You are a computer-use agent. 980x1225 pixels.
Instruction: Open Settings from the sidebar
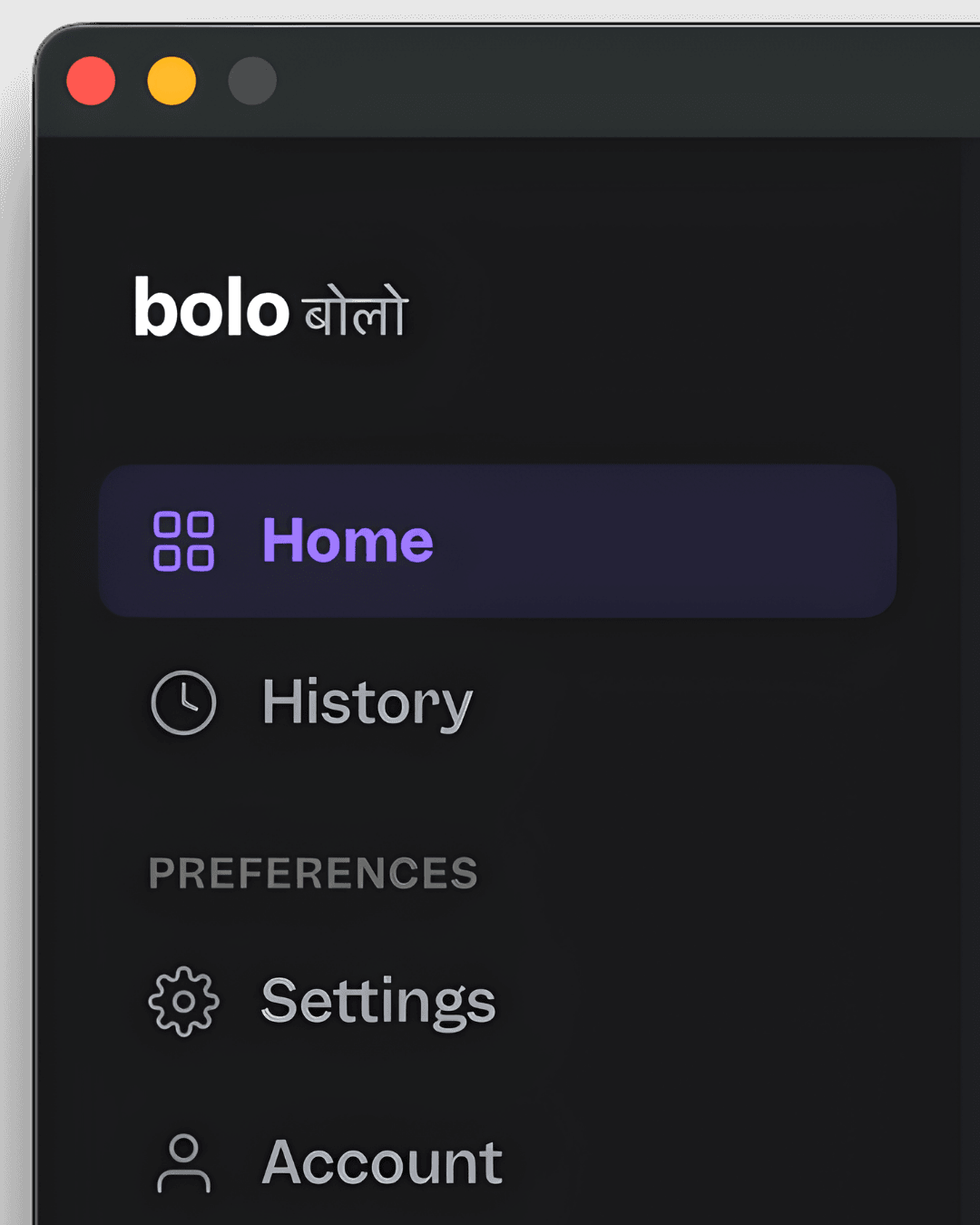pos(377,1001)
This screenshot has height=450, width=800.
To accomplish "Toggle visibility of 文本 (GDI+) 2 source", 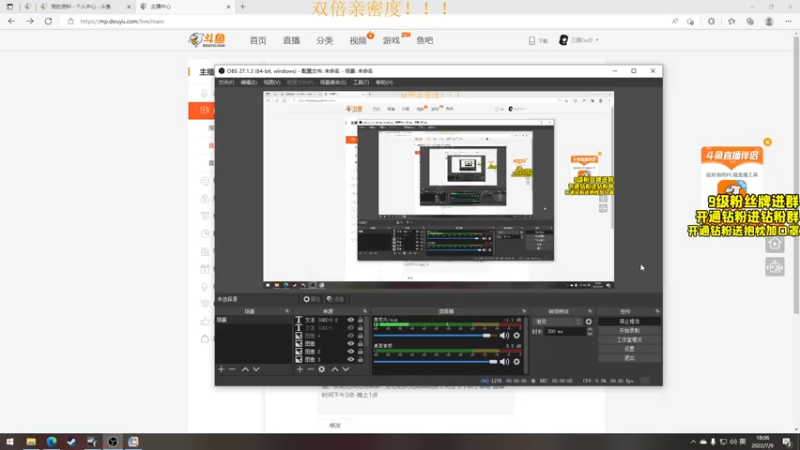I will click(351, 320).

......

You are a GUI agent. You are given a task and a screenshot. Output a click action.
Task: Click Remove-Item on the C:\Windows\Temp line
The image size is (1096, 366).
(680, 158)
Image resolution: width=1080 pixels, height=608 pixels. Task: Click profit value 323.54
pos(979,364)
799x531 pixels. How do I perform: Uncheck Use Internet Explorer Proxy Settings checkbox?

......

## PROBLEM TO SOLVE:
The lines sought are those in the data above that include the string "agent"; copy each one.

## RESPONSE TO THE TASK:
You are a computer-use agent. 980x1225 pixels.
You are a GUI agent. You are given a task and a screenshot. Output a click action.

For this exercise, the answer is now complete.